Ce que tu achètes vraiment (et ce que tu n'achètes pas)

D'abord, soyons clairs : 299€ c'est le prix du boîtier nu. Sans disque. Pour un NAS opérationnel, tu rajoutes minimum deux disques durs de 2 à 4 To - comptez 80 à 160€ de plus selon les promos. L'investissement total se situe facilement entre 380 et 500€. C'est pas un drame, c'est juste la réalité du format NAS qu'il faut avoir en tête avant de craquer.

Ugreen face aux grands noms : le vrai écart

Synology et QNAP ont dix ans d'avance sur l'écosystème logiciel. Leurs interfaces, leurs apps, leur communauté - c'est du solide. Ugreen avec le DXP2800 propose UGOS Pro, un OS maison encore jeune.
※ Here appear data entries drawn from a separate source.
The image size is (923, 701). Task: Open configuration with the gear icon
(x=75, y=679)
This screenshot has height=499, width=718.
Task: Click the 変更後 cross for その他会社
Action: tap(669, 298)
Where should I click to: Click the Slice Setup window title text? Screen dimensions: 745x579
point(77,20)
Ça tourne, les fonctions de base sont là (partage réseau, sauvegarde, accès à distance), mais les intégrations tierces sont moins matures. Perso, si tu veux faire tourner des conteneurs Docker ou un serveur Plex un peu costaud, Synology DS223 reste une référence plus safe à budget comparable.

Quand ce NAS a du sens

Le DXP2800 coche des cases précises. Son processeur Intel N100 et ses 8 Go de RAM en font une machine honnête pour du stockage centralisé familial, des sauvegardes automatiques ou un petit partage de fichiers en PME. C'est là que le rapport prix-puissance brute est correct. La remise de 19% aide aussi à avaler la pilule du boîtier sans disques.
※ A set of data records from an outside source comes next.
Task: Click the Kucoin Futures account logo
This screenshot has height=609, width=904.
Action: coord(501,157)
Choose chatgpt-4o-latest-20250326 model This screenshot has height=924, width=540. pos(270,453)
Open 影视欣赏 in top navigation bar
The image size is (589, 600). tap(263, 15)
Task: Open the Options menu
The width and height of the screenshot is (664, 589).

Le point faible structurel des NAS d'entrée de gamme - toutes marques confondues - c'est la longévité du support logiciel. Ugreen est nouveau sur ce segment. Dans 4 ou 5 ans, est-ce que les mises à jour seront encore au rendez-vous ? Aucune garantie. Synology a un historique rassurant là-dessus, Ugreen pas encore. C'est le risque réel qu'on prend ici, et il faut l'assumer.